Por outro lado, as previsões para a inflação (IPCA), para o crescimento da economia (PIB) e para o preço do dólar sofreram poucas mudanças.
A expectativa para a taxa Selic no fim de 2026 subiu de 12% para 12,13%. Para 2027, a estimativa continuou em 10,50% pela 56ª semana seguida. Já para 2028 e 2029, o mercado espera taxas de 10% e 9,50%, respectivamente.
Em janeiro, o Banco Central manteve a Selic em 15% ao ano pela quinta vez seguida. No entanto, o órgão indicou que pode começar a baixar os juros na próxima reunião, marcada para março, desde que os preços continuem controlados e a inflação caia em direção à meta.
A previsão para a inflação oficial do país em 2026 ficou parada em 3,91%. Esse valor está um pouco acima da meta ideal perseguida pelo governo, que é de 3%. Para 2027, a estimativa subiu muito pouco: de 3,79% para 3,80%. Para 2028 e 2029, seguiu em 3,50%.
Vale lembrar que o Brasil encerrou 2025 com uma inflação de 4,26%, segundo o IBGE. Esse número foi melhor do que o esperado pelos economistas. A partir de 2025, a regra da inflação mudou e passou a ser contínua: o centro da meta é de 3%, podendo variar até 4,5% ou cair até 1,5%. Se os preços ficarem fora dessa faixa por seis meses seguidos, considera-se que o Banco Central perdeu o controle da meta.
A previsão do mercado para o crescimento do Produto Interno Bruto (PIB) em 2026 continuou em 1,82%.
Recentemente, o próprio Banco Central ficou mais otimista e elevou sua estimativa de crescimento do país para este ano, passando de 2% para 2,3%. Essa melhora aconteceu, principalmente, pelo bom resultado do agronegócio no primeiro semestre e pelo desempenho da economia acima do esperado no fim do ano passado.
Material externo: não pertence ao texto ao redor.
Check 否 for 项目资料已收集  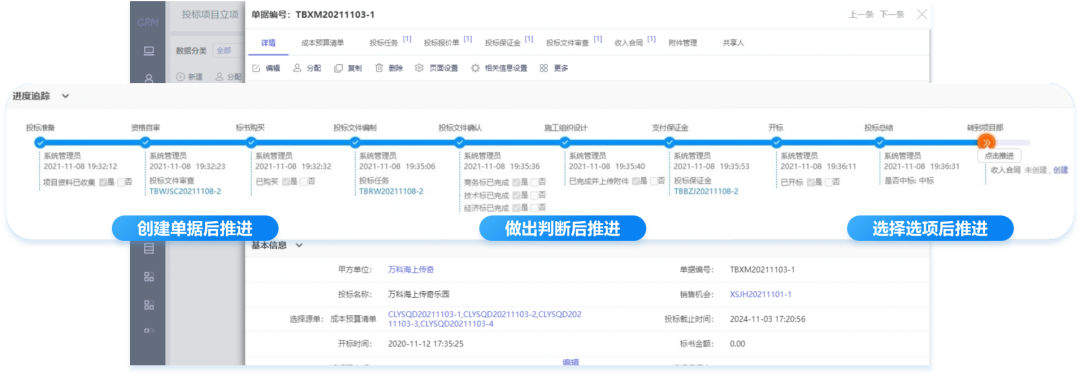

Para o longo prazo, a previsão do relatório Focus é de um crescimento de 1,80% em 2027, e de 2% para os anos de 2028 e 2029.
A estimativa para o valor do dólar no fim de 2026 caiu levemente, passando de R$ 5,42 para R$ 5,41.
Para os anos seguintes (2027, 2028 e 2029), a previsão do mercado estacionou em R$ 5,50.
O dólar encerrou o ano de 2025 custando R$ 5,48, o que representou uma queda de 11,18% em relação ao real. O dinheiro brasileiro se fortaleceu nos últimos meses devido ao enfraquecimento do dólar no mundo todo e também porque a taxa de juros alta no Brasil (15% ao ano) acabou atraindo muito dinheiro de investidores estrangeiros.
No Boletim Focus, a projeção anual do dólar é calculada com base na média da cotação durante todo o mês de dezembro, e não no valor exato do último dia do ano.